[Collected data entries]
[Start of section]
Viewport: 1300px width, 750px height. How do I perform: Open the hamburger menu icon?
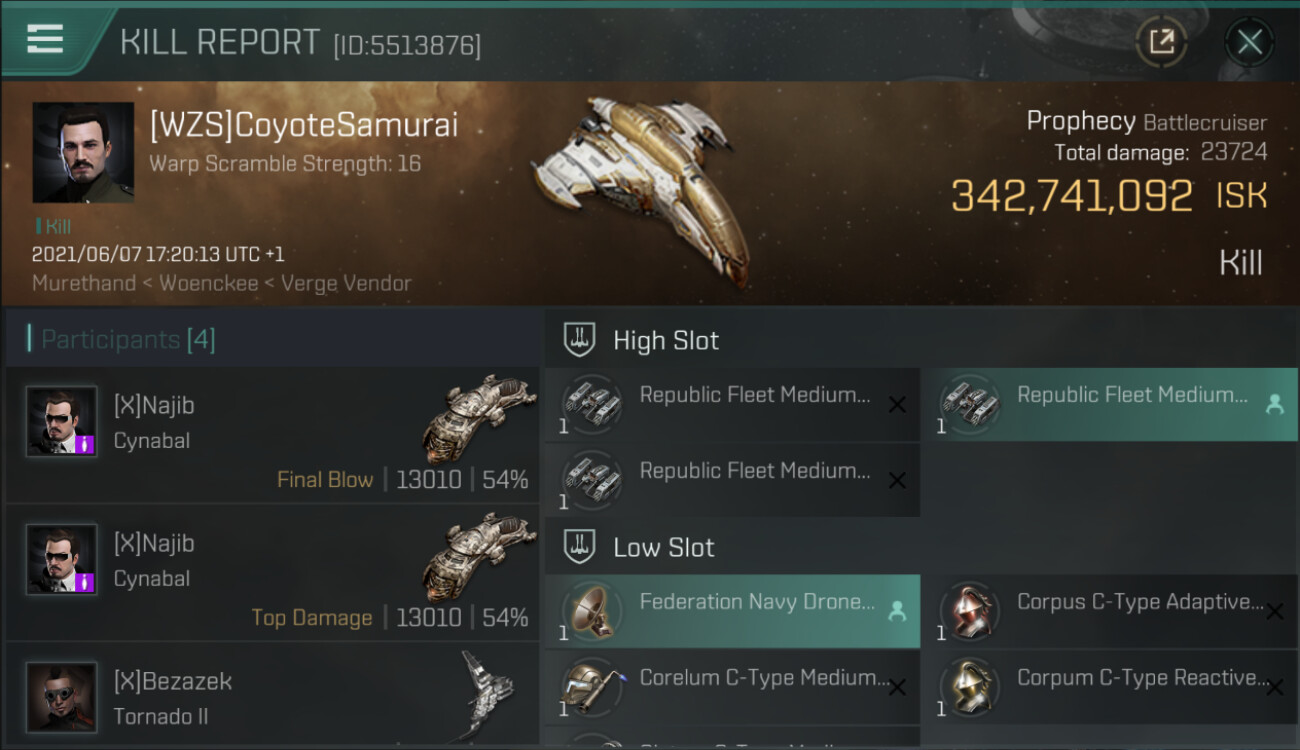coord(45,39)
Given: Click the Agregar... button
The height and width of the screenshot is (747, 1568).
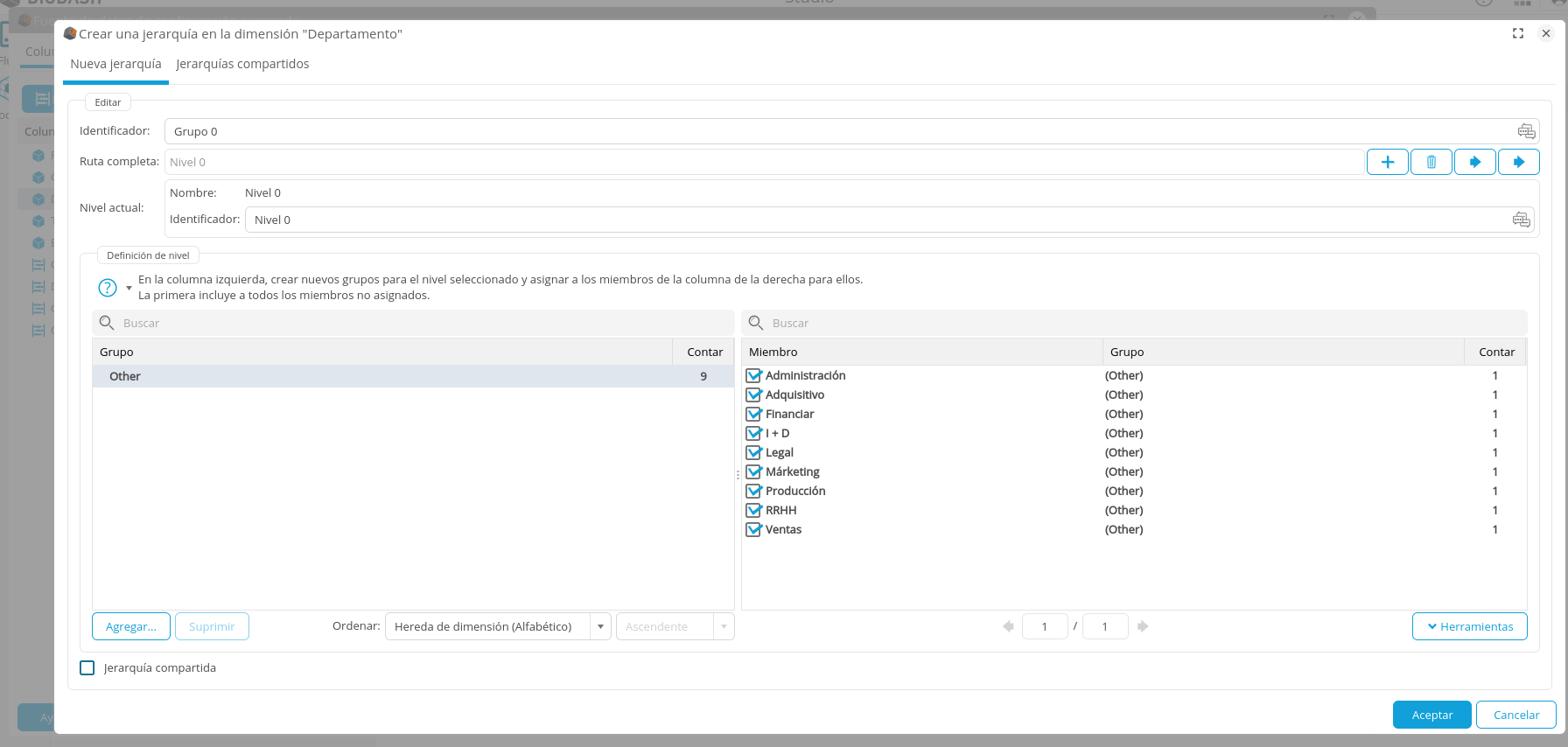Looking at the screenshot, I should click(x=131, y=626).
[End of section]
*Requirement*. Each entry above is to be given again exactly, and any image in it is to be dropped.

*Task output*.
Viewport: 1300px width, 750px height. How do I perform: Open the hamburger menu icon?
coord(45,39)
Given: Click the Agregar... button
The height and width of the screenshot is (747, 1568).
Looking at the screenshot, I should click(x=131, y=626).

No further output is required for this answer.